▶ _Entries supplied_
'''
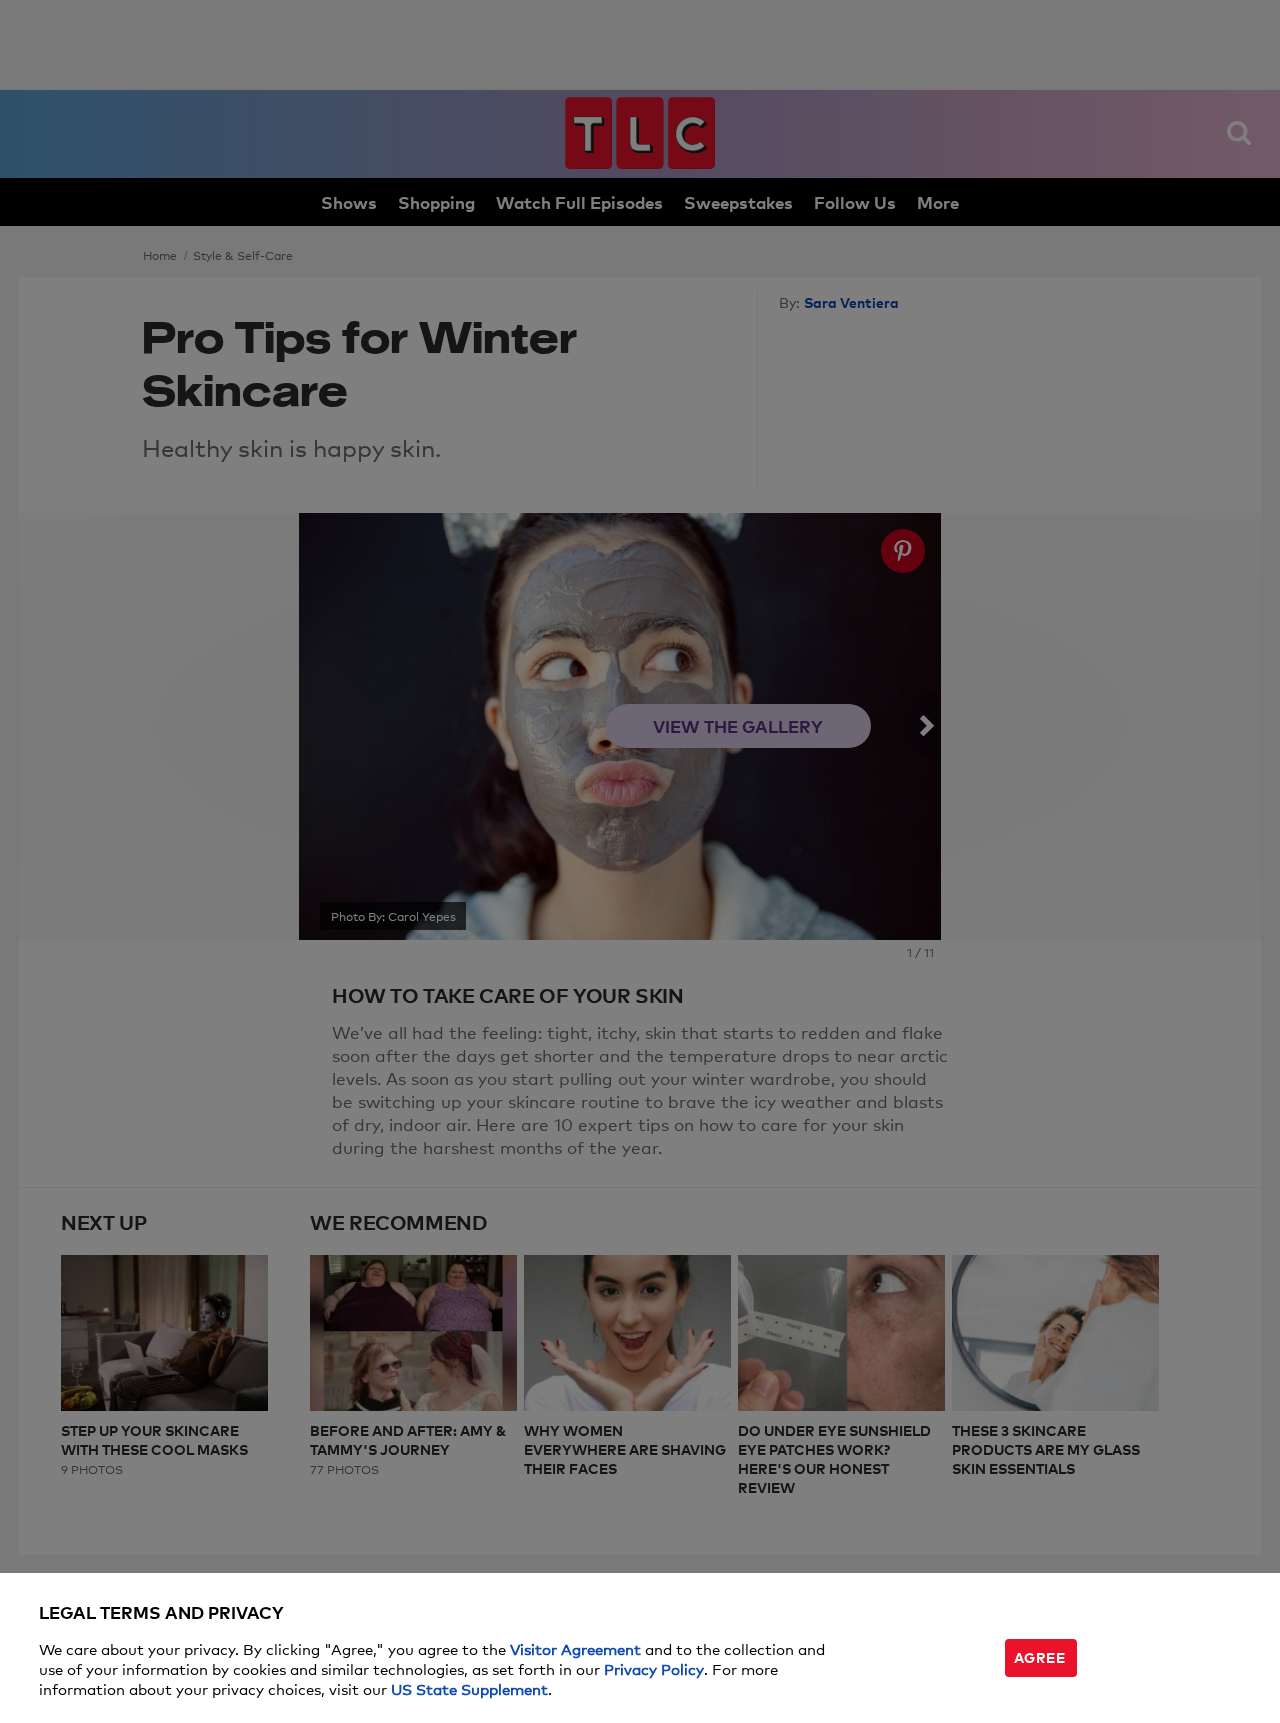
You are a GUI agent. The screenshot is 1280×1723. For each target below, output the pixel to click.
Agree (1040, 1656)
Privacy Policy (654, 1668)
'''
'''
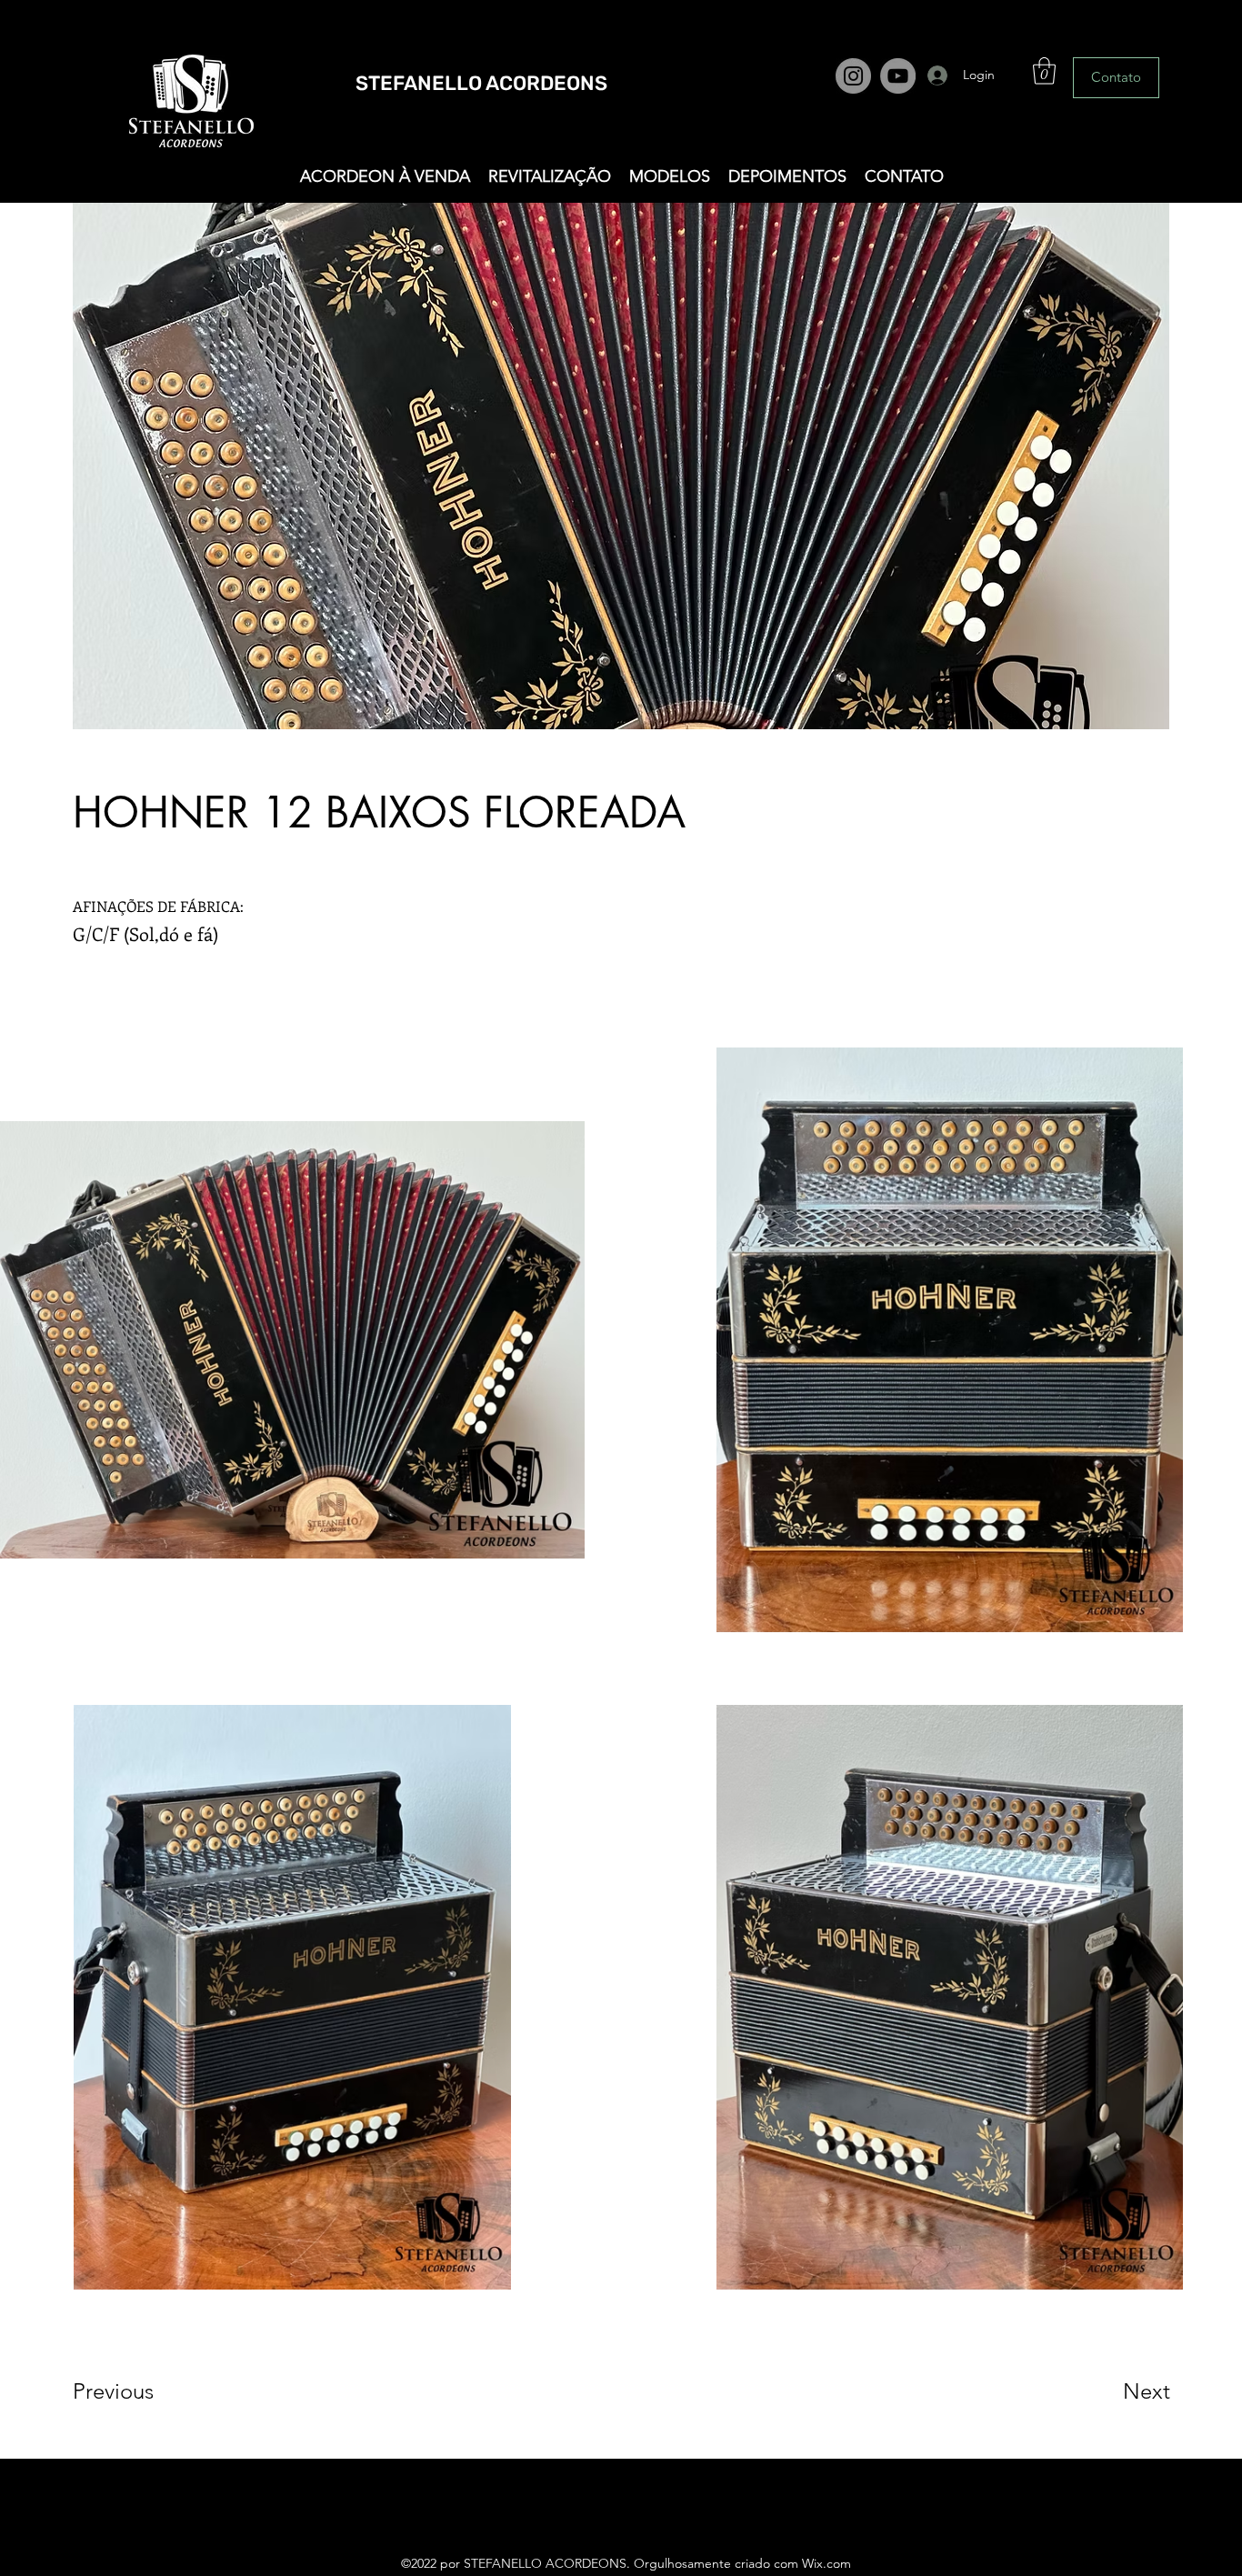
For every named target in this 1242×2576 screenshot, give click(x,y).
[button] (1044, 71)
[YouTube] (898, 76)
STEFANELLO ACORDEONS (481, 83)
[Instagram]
'''
▶ _Problem description_
Within the data above, the lines from the one with "You are a GUI" to the one with "Privacy Policy (654, 1668)" must be repeated exactly; no other line belongs in the answer.

▶ _Output_
You are a GUI agent. The screenshot is 1280×1723. For each target below, output the pixel to click.
Agree (1040, 1656)
Privacy Policy (654, 1668)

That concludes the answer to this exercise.